**Selected passage**
══════════

As I contemplated a topic for this issue’s Viewpoint column, my mind continually reverted to COVID-19 and just as quickly cast it off as “No, we’re all tired of talking about — and living — COVID.”
But that is exactly the issue, we are living COVID-19. It is a part of everything we do: at home — as we discuss what we would like to do on the weekend, and what we actually can do; in public — as masks have become either mandated or second nature for most of the US; and in business — especially in business for the food industry which has had to consider employee impacts of and protections against the pandemic since before it was even declared a pandemic.
Take a look at the articles in this issue. None of them started out as having a significant focus on COVID-19; but discussing pest-related hygiene (page 18), sanitation (page 34), and trends (page 22) — particularly trends! — with expert sources inevitably circled around to discussions of pandemic precautions, impacts, and/or expectations. And it’s virtually impossible to talk about a “New Era” (page 6) of anything without including the delays caused by and lessons learned from the pandemic.

══════════

**Records from a collection**
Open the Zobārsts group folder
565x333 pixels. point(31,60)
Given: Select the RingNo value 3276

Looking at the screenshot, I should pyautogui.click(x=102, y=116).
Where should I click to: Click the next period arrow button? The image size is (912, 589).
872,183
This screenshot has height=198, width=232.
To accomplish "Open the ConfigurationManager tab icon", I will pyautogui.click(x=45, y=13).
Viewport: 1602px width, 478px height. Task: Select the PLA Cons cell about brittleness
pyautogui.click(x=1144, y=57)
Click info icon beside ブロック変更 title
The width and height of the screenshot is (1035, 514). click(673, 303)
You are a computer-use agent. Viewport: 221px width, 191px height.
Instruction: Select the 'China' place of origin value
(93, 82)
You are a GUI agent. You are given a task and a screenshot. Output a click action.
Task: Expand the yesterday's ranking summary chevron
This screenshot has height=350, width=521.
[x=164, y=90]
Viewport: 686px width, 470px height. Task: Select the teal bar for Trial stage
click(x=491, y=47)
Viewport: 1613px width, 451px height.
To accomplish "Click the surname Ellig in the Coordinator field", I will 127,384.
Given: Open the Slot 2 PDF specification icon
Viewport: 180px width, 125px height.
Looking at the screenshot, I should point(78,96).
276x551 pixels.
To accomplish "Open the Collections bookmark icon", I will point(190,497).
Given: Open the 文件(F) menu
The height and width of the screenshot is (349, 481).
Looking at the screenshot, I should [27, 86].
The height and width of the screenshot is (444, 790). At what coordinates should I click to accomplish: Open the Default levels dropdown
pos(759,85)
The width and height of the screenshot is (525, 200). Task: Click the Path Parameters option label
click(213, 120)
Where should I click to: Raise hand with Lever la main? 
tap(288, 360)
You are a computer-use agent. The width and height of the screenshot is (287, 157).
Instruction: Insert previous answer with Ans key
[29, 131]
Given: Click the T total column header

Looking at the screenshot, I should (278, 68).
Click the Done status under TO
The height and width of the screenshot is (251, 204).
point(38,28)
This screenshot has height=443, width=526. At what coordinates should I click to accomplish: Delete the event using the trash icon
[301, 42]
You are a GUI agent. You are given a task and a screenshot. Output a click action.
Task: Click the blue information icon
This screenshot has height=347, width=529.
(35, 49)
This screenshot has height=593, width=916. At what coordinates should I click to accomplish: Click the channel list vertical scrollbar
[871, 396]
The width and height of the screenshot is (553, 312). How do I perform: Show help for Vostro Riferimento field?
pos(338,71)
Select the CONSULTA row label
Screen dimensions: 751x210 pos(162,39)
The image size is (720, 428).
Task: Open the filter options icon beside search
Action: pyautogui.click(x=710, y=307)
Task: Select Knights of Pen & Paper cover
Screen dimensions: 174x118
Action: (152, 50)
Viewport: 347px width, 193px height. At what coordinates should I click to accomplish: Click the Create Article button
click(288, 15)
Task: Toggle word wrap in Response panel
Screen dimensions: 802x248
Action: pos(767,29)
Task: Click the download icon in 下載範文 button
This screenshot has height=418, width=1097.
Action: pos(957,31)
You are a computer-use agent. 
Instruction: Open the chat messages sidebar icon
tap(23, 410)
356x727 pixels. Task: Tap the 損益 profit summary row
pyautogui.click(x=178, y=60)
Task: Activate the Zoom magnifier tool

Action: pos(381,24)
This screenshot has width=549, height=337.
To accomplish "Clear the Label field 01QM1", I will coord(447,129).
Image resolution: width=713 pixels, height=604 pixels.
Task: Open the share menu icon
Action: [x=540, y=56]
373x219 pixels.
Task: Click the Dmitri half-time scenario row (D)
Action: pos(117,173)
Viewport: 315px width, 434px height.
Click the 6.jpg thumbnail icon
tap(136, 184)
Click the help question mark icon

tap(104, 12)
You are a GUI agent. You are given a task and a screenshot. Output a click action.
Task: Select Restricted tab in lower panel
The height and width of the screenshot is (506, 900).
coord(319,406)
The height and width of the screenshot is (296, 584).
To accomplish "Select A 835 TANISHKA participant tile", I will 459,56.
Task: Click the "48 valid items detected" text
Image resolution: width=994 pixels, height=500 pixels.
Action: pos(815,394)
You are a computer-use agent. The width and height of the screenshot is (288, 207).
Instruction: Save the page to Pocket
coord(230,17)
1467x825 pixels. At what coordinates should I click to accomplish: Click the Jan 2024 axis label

══════════

**Work instruction 1**
On what page of the issue does the sanitation article appear, according to the Viewpoint column?
**Work instruction 2**
Translate this sentence from the Viewpoint column into Spanish: "Take a look at the articles in this issue."
**Work instruction 3**
Update the Viewpoint column from "As I contemplated" up to and including "declared a pandemic.", replacing "weekend" with "holiday".
These records were taken from a separate source.

**Expected output 1**
Page 34.

**Expected output 2**
Echa un vistazo a los artículos de este número.

**Expected output 3**
As I contemplated a topic for this issue’s Viewpoint column, my mind continually reverted to COVID-19 and just as quickly cast it off as “No, we’re all tired of talking about — and living — COVID.”
But that is exactly the issue, we are living COVID-19. It is a part of everything we do: at home — as we discuss what we would like to do on the holiday, and what we actually can do; in public — as masks have become either mandated or second nature for most of the US; and in business — especially in business for the food industry which has had to consider employee impacts of and protections against the pandemic since before it was even declared a pandemic.